(Data extracted from a collection)

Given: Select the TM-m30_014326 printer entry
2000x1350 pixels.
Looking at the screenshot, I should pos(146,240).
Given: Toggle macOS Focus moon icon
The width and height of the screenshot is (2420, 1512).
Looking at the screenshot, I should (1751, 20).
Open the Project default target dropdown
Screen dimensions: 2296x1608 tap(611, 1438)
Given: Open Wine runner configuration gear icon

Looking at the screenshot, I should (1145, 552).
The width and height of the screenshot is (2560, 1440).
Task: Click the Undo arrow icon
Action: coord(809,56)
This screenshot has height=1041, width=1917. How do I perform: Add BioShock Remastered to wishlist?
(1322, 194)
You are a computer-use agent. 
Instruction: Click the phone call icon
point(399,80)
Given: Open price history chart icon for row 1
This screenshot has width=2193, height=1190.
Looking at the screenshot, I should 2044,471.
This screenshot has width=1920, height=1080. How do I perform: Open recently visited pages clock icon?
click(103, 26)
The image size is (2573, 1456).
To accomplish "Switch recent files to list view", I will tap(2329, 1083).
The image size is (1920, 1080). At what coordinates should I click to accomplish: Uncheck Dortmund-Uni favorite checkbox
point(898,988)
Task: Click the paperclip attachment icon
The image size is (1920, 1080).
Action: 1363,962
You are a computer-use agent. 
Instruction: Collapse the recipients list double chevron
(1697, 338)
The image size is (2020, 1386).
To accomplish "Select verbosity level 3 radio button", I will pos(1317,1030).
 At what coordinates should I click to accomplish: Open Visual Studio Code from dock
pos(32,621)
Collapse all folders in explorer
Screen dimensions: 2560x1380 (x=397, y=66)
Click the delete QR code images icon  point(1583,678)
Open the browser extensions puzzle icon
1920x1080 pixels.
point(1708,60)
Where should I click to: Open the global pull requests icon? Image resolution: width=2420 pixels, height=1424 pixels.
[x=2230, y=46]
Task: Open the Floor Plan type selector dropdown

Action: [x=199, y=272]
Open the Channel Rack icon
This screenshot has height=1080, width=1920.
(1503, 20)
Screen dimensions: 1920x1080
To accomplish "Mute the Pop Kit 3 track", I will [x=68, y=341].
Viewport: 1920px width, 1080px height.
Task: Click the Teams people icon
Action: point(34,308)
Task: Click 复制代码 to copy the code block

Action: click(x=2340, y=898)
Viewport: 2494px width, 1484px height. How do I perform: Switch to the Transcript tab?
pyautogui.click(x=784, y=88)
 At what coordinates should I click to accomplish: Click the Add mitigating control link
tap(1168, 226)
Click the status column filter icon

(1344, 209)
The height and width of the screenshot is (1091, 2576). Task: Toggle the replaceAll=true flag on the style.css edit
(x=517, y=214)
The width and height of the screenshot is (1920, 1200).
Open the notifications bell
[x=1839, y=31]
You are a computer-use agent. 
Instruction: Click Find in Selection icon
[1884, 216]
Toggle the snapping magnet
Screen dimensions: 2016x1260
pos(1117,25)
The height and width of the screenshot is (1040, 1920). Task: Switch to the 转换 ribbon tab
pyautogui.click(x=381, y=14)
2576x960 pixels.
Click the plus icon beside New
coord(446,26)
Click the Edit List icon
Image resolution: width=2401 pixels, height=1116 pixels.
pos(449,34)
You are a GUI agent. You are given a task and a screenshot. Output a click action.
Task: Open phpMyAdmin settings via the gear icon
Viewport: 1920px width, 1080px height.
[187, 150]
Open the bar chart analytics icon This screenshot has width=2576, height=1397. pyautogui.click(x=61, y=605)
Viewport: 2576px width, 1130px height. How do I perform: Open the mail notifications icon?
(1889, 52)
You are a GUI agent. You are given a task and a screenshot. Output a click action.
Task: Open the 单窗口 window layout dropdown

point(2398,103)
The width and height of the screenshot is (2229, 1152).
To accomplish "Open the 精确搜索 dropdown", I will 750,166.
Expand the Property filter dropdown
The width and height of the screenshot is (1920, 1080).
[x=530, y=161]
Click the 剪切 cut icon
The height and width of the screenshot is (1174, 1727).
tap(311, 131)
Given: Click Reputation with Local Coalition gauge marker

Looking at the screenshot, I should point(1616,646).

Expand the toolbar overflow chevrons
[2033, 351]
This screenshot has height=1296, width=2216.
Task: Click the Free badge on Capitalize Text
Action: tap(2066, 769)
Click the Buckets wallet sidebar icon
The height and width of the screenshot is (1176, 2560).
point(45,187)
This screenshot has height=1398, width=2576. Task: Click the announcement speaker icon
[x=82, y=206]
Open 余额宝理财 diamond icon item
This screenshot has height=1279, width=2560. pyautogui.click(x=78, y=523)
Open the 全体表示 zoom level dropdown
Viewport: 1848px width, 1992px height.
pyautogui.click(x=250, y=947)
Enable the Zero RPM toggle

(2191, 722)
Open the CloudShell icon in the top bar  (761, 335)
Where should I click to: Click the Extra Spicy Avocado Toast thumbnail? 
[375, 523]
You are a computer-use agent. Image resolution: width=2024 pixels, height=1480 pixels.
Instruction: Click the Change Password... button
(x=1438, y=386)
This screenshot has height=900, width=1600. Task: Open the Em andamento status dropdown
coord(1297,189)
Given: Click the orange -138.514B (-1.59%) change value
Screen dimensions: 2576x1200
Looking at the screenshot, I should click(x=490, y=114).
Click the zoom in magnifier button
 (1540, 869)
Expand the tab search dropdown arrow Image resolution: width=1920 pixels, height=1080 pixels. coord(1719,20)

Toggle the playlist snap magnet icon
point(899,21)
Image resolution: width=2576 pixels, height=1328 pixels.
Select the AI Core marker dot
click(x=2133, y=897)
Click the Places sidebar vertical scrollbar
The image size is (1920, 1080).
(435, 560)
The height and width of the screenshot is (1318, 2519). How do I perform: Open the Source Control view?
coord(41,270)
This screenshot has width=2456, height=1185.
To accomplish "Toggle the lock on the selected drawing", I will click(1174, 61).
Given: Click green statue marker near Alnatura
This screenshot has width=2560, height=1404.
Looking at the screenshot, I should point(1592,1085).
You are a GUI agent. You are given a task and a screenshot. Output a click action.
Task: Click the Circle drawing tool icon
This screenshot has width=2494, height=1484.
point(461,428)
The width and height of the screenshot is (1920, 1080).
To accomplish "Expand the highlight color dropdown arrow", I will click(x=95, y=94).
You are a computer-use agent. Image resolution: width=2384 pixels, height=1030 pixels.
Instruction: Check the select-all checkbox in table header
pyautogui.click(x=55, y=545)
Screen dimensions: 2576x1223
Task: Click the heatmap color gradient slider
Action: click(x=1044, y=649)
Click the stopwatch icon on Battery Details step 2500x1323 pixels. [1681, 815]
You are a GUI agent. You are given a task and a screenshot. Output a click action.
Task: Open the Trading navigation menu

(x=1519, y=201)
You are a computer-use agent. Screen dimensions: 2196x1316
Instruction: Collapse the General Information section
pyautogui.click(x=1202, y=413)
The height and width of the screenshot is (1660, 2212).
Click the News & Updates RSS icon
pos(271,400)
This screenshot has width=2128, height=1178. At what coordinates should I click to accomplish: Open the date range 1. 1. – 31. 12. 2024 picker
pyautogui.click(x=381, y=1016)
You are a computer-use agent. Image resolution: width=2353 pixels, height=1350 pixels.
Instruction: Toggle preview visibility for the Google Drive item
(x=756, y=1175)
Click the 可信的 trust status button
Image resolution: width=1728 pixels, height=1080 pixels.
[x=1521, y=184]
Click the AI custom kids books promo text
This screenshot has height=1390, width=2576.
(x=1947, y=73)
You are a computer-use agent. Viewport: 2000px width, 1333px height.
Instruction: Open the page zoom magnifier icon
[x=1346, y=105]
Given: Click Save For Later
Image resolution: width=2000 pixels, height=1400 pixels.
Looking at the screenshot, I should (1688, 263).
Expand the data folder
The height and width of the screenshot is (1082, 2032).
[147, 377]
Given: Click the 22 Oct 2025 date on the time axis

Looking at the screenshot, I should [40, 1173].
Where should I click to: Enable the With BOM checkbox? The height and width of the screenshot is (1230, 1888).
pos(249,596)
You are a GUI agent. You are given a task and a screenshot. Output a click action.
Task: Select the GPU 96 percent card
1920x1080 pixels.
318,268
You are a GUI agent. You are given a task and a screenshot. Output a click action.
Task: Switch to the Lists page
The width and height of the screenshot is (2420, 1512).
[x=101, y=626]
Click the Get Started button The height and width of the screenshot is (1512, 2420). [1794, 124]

**Your task:**
Transcribe, exactly and without additions, the lines of the records above, beginning with the line that contains "This screenshot has height=1398, width=2576." and ending with the line that contains "This screenshot has width=2456, height=1185.", both included.

**Expected output:**
This screenshot has height=1398, width=2576. Task: Click the announcement speaker icon
[x=82, y=206]
Open 余额宝理财 diamond icon item
This screenshot has height=1279, width=2560. pyautogui.click(x=78, y=523)
Open the 全体表示 zoom level dropdown
Viewport: 1848px width, 1992px height.
pyautogui.click(x=250, y=947)
Enable the Zero RPM toggle

(2191, 722)
Open the CloudShell icon in the top bar  (761, 335)
Where should I click to: Click the Extra Spicy Avocado Toast thumbnail? 
[375, 523]
You are a computer-use agent. Image resolution: width=2024 pixels, height=1480 pixels.
Instruction: Click the Change Password... button
(x=1438, y=386)
This screenshot has height=900, width=1600. Task: Open the Em andamento status dropdown
coord(1297,189)
Given: Click the orange -138.514B (-1.59%) change value
Screen dimensions: 2576x1200
Looking at the screenshot, I should click(x=490, y=114).
Click the zoom in magnifier button
 (1540, 869)
Expand the tab search dropdown arrow Image resolution: width=1920 pixels, height=1080 pixels. coord(1719,20)

Toggle the playlist snap magnet icon
point(899,21)
Image resolution: width=2576 pixels, height=1328 pixels.
Select the AI Core marker dot
click(x=2133, y=897)
Click the Places sidebar vertical scrollbar
The image size is (1920, 1080).
(435, 560)
The height and width of the screenshot is (1318, 2519). How do I perform: Open the Source Control view?
coord(41,270)
This screenshot has width=2456, height=1185.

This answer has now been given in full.